Va-t-on savoir, va-t-on oser le faire ? Le périmètre du régalien doit être strictement redéfini et imposé. La défense, la sécurité, la politique étrangère, la justice, l’enseignement (général, supérieur et étendu à la recherche) ainsi que la santé sont les pierres angulaires de cet autre Hexagone. L’économie doit, elle, être massivement libérée, afin que chacun donne sa mesure de son énergie et de ses talents et en recueille les fruits sans craindre l’opprobre schizophrène de ceux qui en profitent. L’effort et le mérite doivent être enfin célébrés contre l’égalitarisme bêlant qui anémie notre démocratie et l’enfermement communautaire qui la mine. Le reste n’est que billevesées démagogiques, hypocrisie ou aveuglement criminel sur la réalité des menaces.

Renaître au monde ? Dont acte. Notre pays doit d’abord le vouloir, et donc savoir pourquoi, comment, à quel prix et avec qui. Il doit remettre en cohérence ambitions affichées et moyens et évidemment compter sur ses armées pour appuyer une vision, un dessein, sans plus jamais céder à la facilité de les lancer en guenilles et tous azimuts en ersatz valeureux mais insuffisant d’une politique étrangère introuvable ou non assumée. Car pour être au rendez-vous du nouveau monde et passer de l’affichage habile à l’influence concrète et durable, Paris doit incarner, dans l’action, la puissance du lien paradoxal entre idéal politique et réalisme. C’est le réalisme en effet, qui porte l’idéal politique et sa possibilité de pratique concrète optimale, non le dogmatisme moralisateur de l’Occident post guerre froide auquel on l’a abusivement assimilé. Terrible mensonge qui nous a exposés au démenti des faits puis à la levée vengeresse d’une « résistance » opportuniste sanglante. On nous accuse aujourd’hui de cynisme intégral ? Nous l’avons bien cherché. Qui peut encore oser, sans forfanterie indécente, parler de droits de l’homme ou d’une ambition sincère d’apporter la démocratie à des peuples sacrifiés à nos élans compassionnels et livrés à l’ultra-violence islamiste ? Qu’en pensent les Irakiens, les Syriens, les Libyens, pour ne citer qu’eux ? Nos utopies ont justifié des ingérences désastreuses et fait d’innombrables morts depuis l’arrogante, délirante et surtout introuvable « fin de l’Histoire ».

Retour au réel

Paris peut et doit être le vecteur de cette prise de conscience et porter cet idéal pragmatique. Il y a là un chantier présidentiel de haut niveau, un grand coup à jouer pour notre diplomatie, une métamorphose cardinale à opérer dans les postulats et les approches pour mettre la France au centre d’une nouvelle conception des relations internationales. Le monde entier fait retour au réel. Ce n’est pas un mal. Certains croient encore pouvoir résister à cette lame de fond – tel le « système américain » qui refuse obstinément la fin de sa domination absolue –, mais elle avance inexorablement.

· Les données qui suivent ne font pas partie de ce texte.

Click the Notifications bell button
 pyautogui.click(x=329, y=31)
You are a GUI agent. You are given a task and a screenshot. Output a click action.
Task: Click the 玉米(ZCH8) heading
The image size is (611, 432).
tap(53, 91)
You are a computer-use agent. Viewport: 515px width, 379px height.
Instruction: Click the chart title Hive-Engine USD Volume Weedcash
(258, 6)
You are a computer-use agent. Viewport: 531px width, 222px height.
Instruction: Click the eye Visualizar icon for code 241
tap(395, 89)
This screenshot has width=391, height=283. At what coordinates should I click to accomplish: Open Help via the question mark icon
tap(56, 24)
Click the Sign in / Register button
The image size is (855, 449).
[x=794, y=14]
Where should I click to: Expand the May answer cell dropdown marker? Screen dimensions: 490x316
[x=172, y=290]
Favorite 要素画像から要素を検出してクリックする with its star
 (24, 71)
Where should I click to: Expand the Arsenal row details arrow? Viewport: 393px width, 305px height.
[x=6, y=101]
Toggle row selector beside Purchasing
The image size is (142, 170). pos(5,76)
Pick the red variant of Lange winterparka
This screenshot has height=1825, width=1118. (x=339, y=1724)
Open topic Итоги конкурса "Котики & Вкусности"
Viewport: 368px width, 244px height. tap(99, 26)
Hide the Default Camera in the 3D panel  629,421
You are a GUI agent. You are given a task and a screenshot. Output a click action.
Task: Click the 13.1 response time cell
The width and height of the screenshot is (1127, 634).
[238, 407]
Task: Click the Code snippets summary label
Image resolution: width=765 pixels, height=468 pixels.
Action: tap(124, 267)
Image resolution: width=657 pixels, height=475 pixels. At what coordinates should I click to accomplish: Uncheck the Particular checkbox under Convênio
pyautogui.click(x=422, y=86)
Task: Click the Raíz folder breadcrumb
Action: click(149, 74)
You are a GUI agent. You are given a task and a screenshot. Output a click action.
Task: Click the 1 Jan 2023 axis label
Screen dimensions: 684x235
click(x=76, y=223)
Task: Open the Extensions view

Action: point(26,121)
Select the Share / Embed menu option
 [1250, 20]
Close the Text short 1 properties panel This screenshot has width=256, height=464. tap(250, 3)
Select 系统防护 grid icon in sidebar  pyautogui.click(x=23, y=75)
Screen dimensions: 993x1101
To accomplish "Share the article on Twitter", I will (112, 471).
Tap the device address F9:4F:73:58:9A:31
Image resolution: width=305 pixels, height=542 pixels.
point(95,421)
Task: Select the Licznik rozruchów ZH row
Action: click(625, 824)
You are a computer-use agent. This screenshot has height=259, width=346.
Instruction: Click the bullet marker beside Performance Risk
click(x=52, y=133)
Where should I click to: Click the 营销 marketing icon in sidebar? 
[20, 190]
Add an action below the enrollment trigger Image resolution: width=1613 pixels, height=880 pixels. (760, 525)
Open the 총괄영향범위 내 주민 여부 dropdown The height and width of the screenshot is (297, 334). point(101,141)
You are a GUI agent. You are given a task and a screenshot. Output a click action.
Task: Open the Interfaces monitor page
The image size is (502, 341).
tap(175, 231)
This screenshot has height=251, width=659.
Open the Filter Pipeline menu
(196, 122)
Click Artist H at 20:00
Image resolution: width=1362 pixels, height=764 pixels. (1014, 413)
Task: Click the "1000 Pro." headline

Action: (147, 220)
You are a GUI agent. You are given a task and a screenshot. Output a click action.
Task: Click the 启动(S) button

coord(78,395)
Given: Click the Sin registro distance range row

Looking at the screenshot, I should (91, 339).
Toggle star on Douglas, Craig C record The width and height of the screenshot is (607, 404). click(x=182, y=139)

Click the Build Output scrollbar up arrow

On peut s’arc-bouter devant ce rééquilibrage massif des rapports de force ou l’accompagner en servant nos intérêts et nos valeurs. Pour cela, il faut rompre avec notre autisme stratégique et la trop longue tentation du politique qui a pris la scène médiatique et ses lubies iréniques pour le vrai théâtre du monde et se fracasse sur le retour en boomerang des fondamentaux stratégiques et humains qui le régissent. Nous sommes à la croisée des chemins. L’un mène à une porte étroite mais lumineuse, celle de l’intelligence du monde et des hommes, l’autre nous emporte vers le règne des postures faciles et des faux-semblants qui achèveront de nous plonger dans un déclassement global.